Bloco de texto
↓

Mas a grande redenção de Dennis aconteceu em 2008. Seu pupilo Lewis Hamilton conheceu a glória de ser campeão aos 23 anos na corrida mais emocionante da F-1. Ron Dennis, célebre por ser uma das figuras mais antipáticas do paddock, sai de cena agora, deixando essa história de tirar o fôlego para ser apreciada. Fez da McLaren um dos maiores mitos motorizados de que se tem notícia.

Dennis se liga a João Paulo II pela história de incrível obstinação que ambos escreveram, cada um em seu setor. Foram chefes durões, intransigentes em determinados pontos, mas inegavelmente vencedores. Defenderam seus respectivos modos de operação com propriedade. São separados apenas pelo instante final de suas trajetórias profissionais. João Paulo II protagonizou “um adeus com dor”. Dennis não.

6 comentários:

Felipão disse...

Escelente, Fábio. Aprendi, com o tempo, a admirar a competência desse cara, com suas soluções nos bastidores...

Speeder76 disse...

Quem diria Fábio. Excelente este post de comparação entre João Paulo II e o "Tio" Ron. Como será, quando for a ver do Bernie Ecclestone?


Bem escrito, bem escrito! Hoje também andei a bricar um pouco às fatasias. Como acho que deu certo, pode ser que tenha sequência...

Daniel Médici disse...

Compilar a história de Ron Dennis e da McLaren em um fôlego só é admirável. A metáfora católica também é de um mérito inegável.

Mas, se eu fosse comarar o João Paulo II com um chefe de equipe, ele seria pra mim o Frank Williams depois que a BMW rompeu a parceria. Assim como a Igreja, a Williams também perdeu o bonde da história.

SAVIOMACHADO disse...

Concordo com o pessoal. Excelente post. Mas fazendo as comparações, penso que Dennis errou muitas vezes. Já é diferente quando se fala de Karol Vojtyla. Parabéns, muito bem escrito.
Grande abraço.
SAVIOMACHADO

Anônimo disse...

Que grande post irmão!!!
Não é a toa os elogios do pessoal, muito bom trabalho msm.
Eu nem pude ler ele inteiro ainda, mas jah deixo aqui meus elogios cara.

↑

Objetivo do exercício
Segundo o texto sobre Ron Dennis, com que idade Lewis Hamilton se tornou campeão?

Dados fornecidos
↓

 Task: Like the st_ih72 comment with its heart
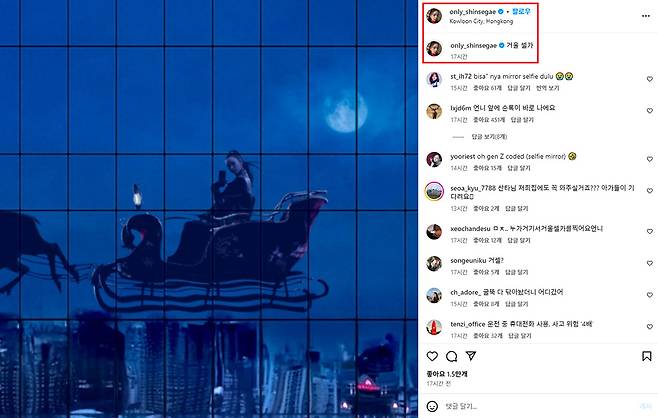pos(650,79)
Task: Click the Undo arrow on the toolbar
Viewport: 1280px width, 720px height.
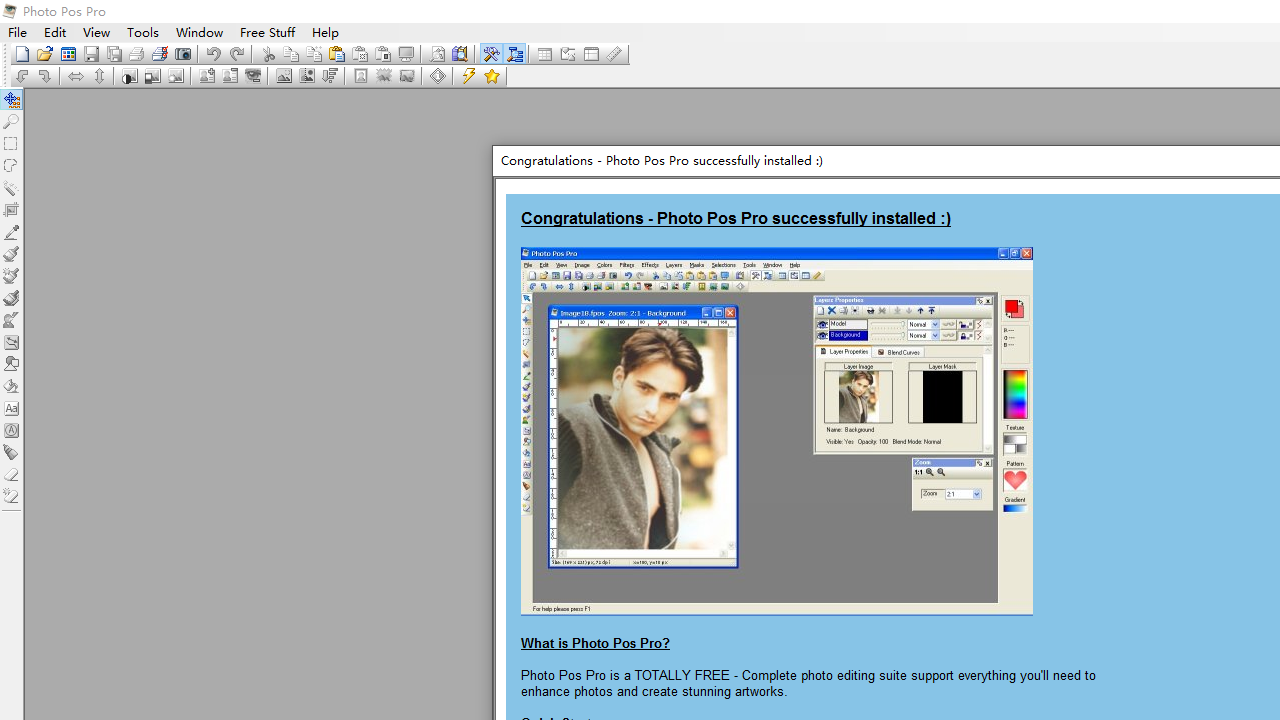Action: click(x=214, y=54)
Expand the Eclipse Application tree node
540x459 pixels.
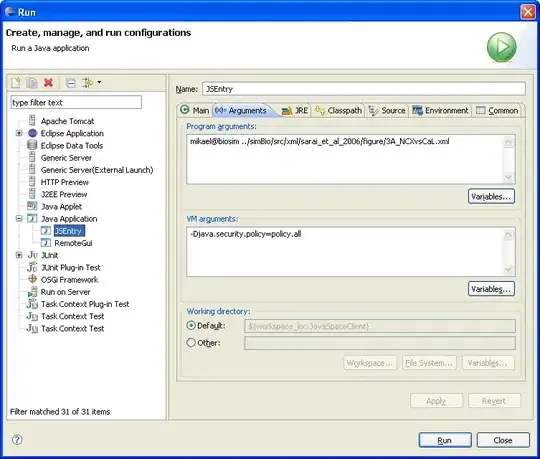click(19, 133)
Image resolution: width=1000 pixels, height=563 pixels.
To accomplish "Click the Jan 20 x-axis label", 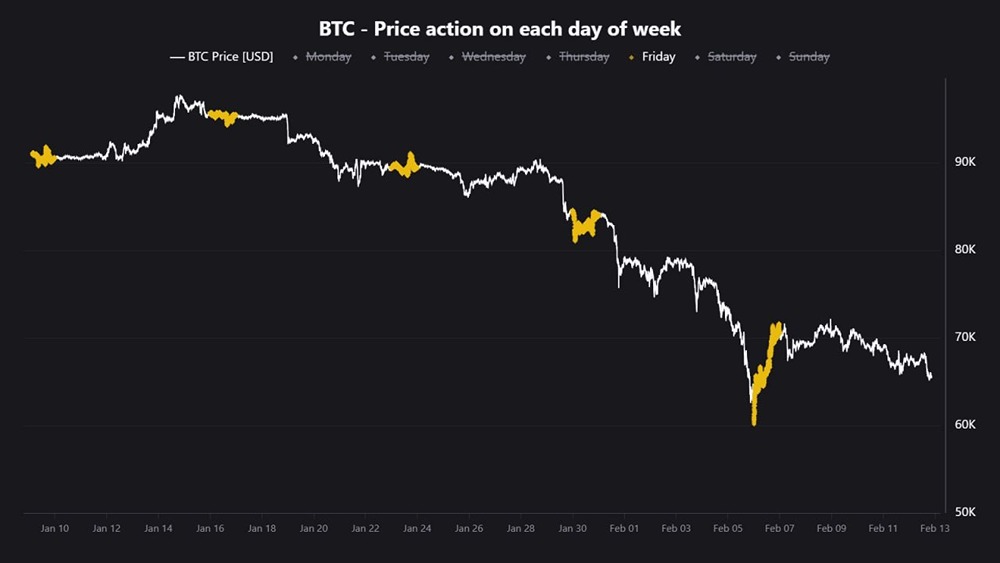I will click(314, 528).
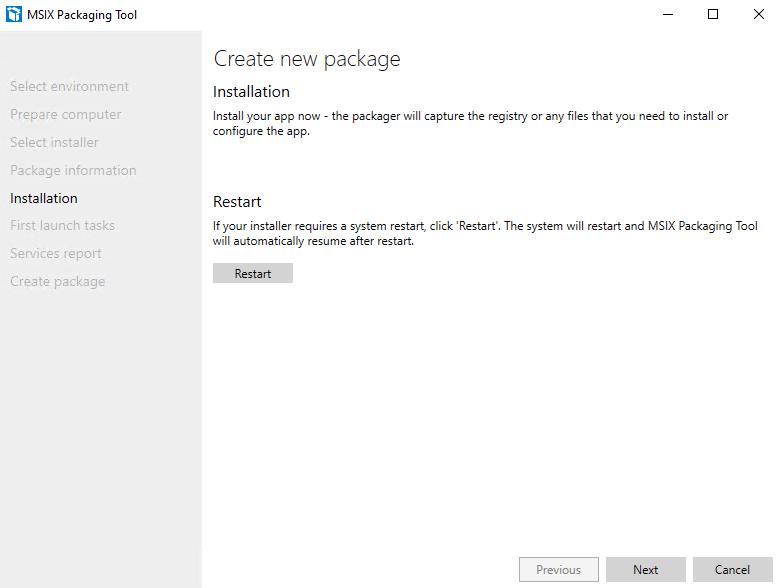Viewport: 782px width, 588px height.
Task: Jump to the Select installer step
Action: (x=54, y=142)
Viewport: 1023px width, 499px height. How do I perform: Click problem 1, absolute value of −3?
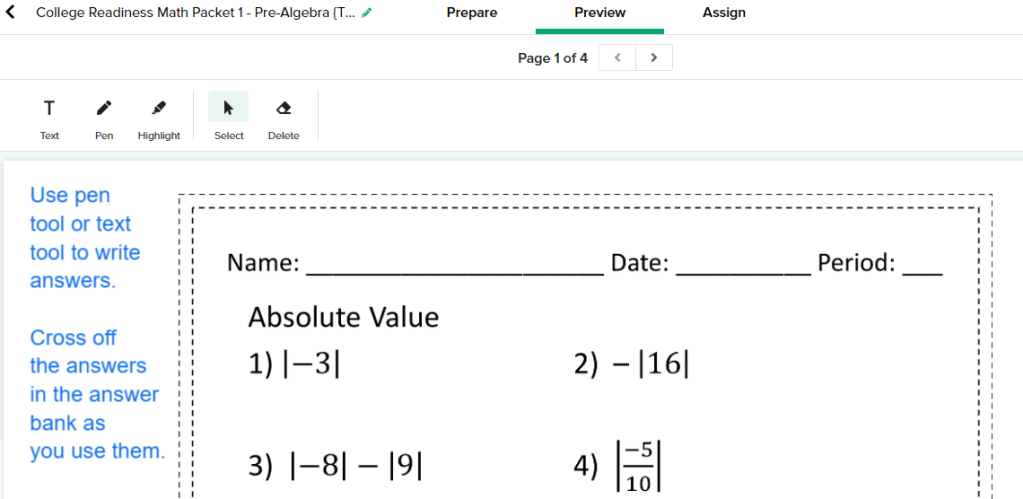[x=294, y=365]
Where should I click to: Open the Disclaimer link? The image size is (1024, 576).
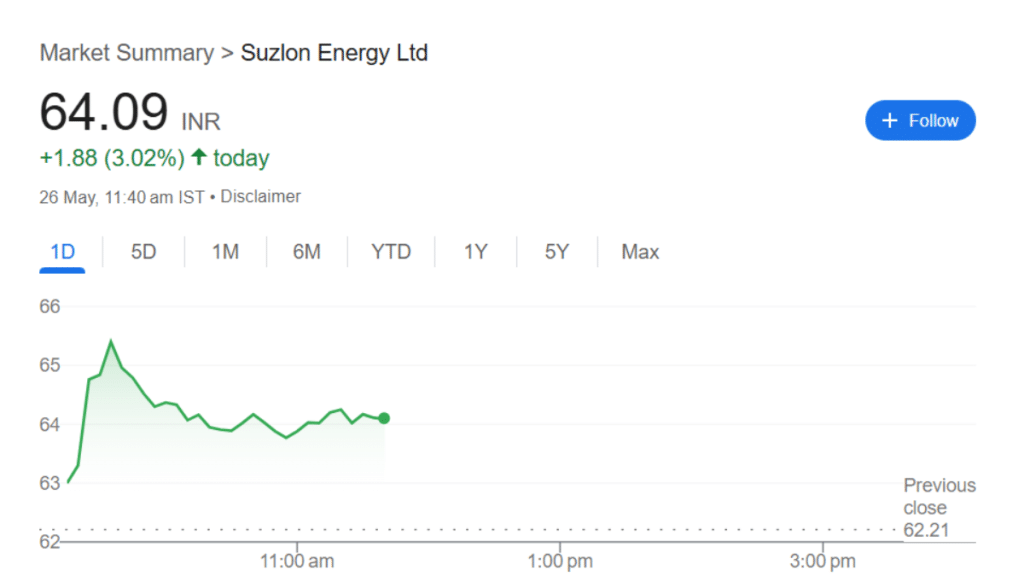pyautogui.click(x=261, y=197)
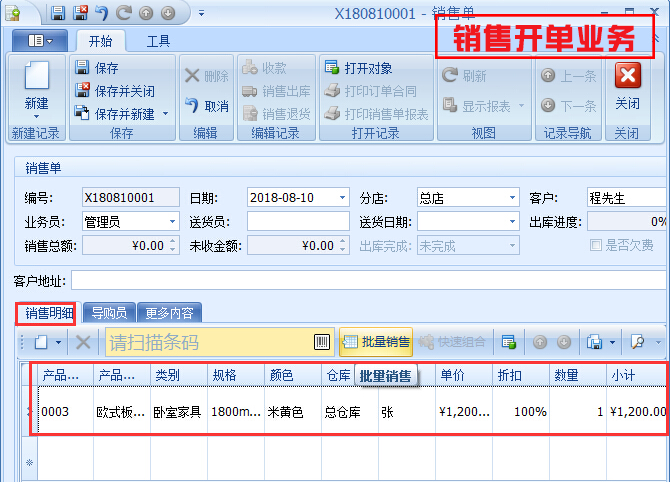
Task: Click the undo arrow in quick access toolbar
Action: pyautogui.click(x=101, y=13)
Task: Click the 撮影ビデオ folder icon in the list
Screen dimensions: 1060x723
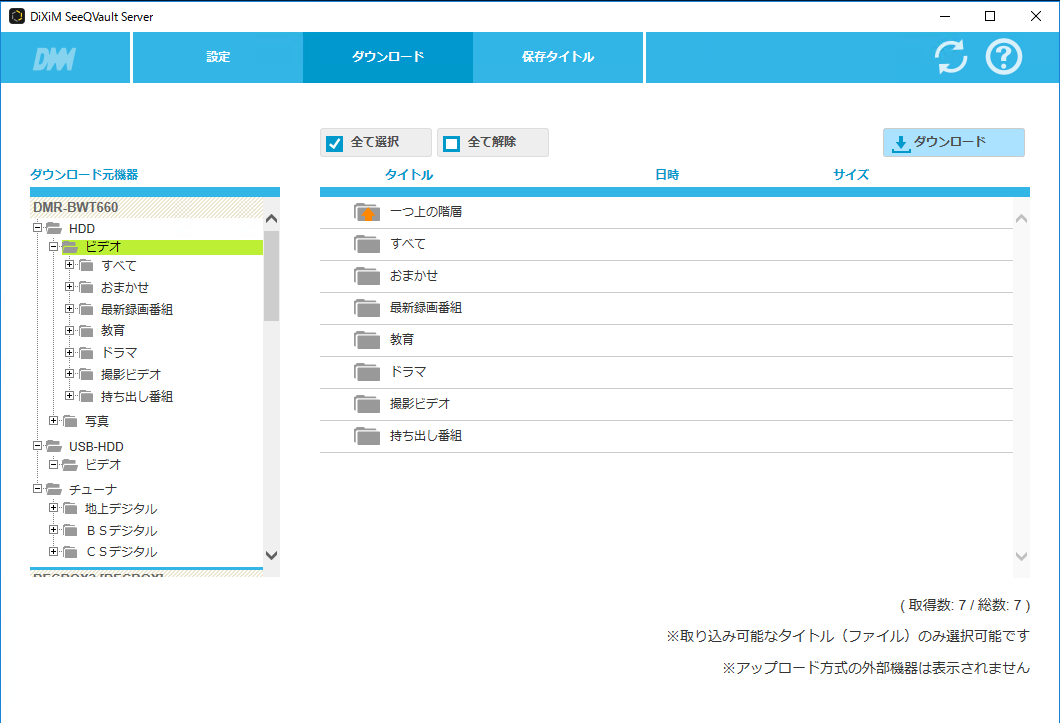Action: point(367,404)
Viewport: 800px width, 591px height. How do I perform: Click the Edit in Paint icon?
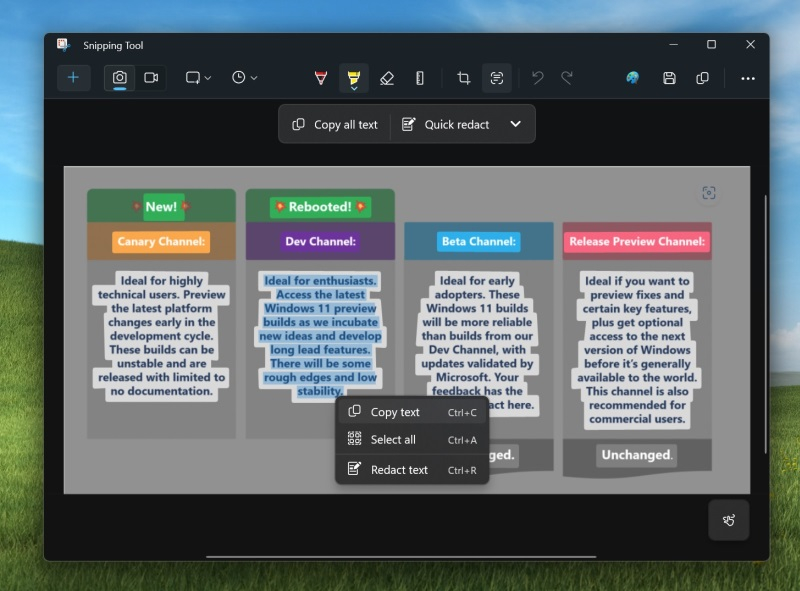pyautogui.click(x=632, y=78)
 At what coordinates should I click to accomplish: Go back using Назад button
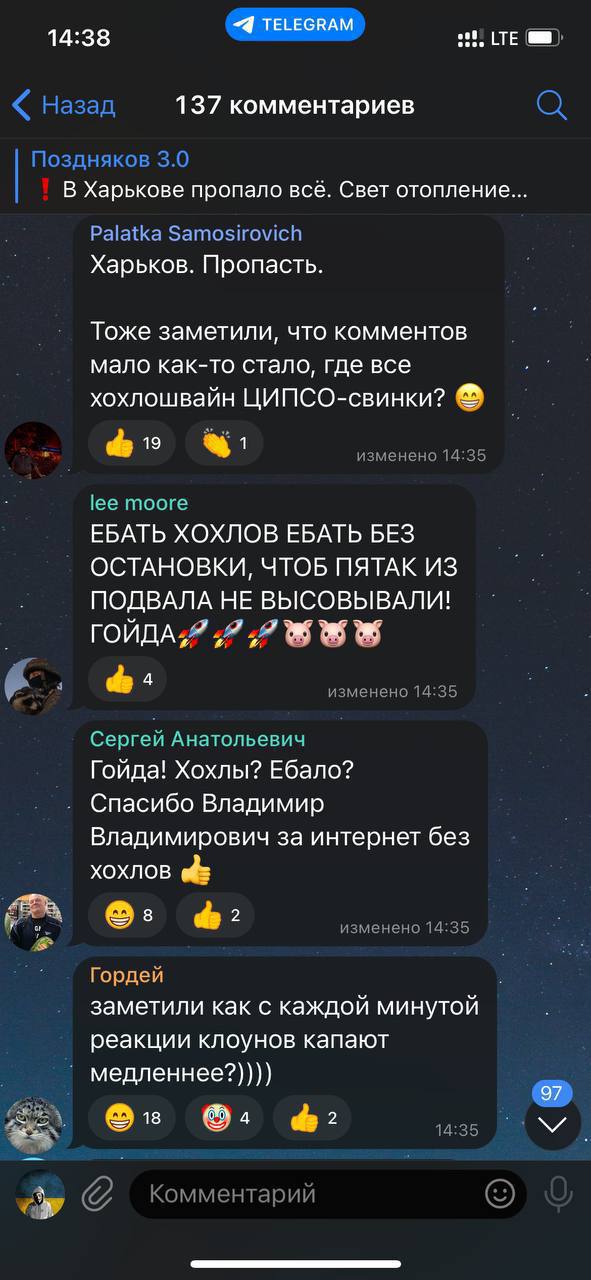[x=63, y=105]
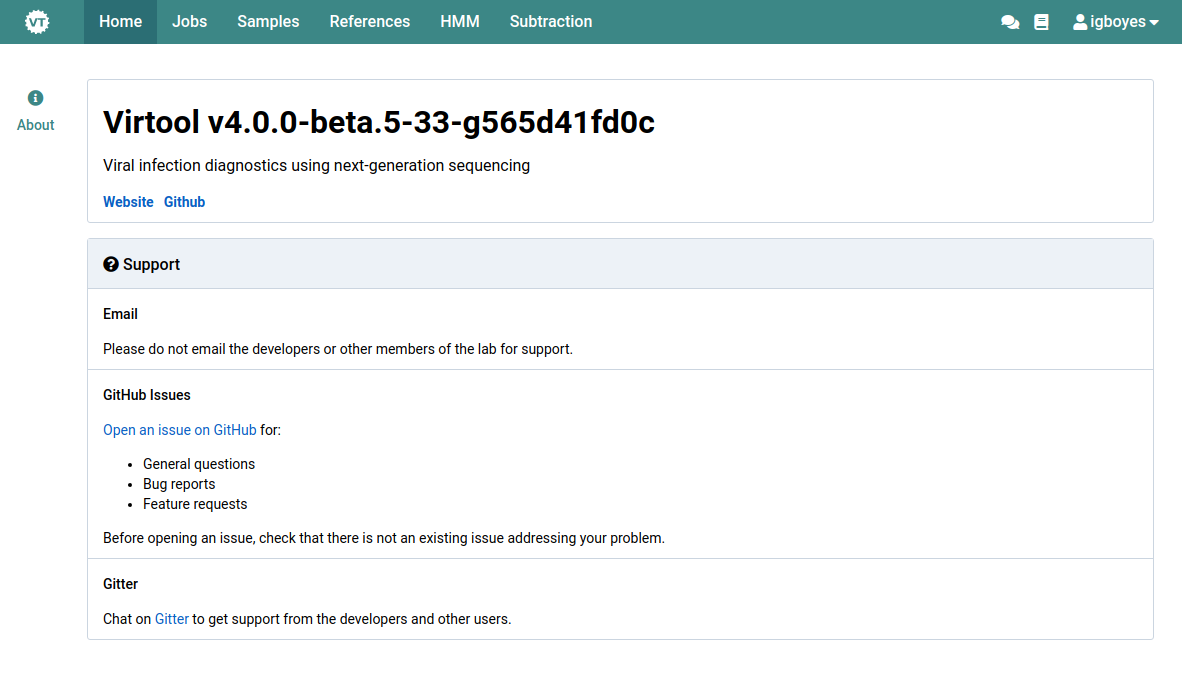The image size is (1182, 682).
Task: Open the documentation book icon
Action: point(1041,20)
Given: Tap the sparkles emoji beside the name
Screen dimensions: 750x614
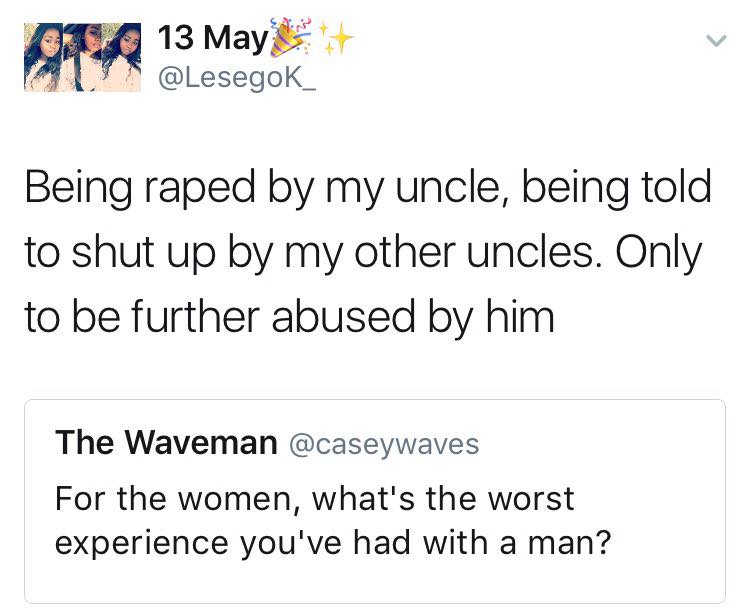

↑

Resposta do exercício
Aos 23 anos.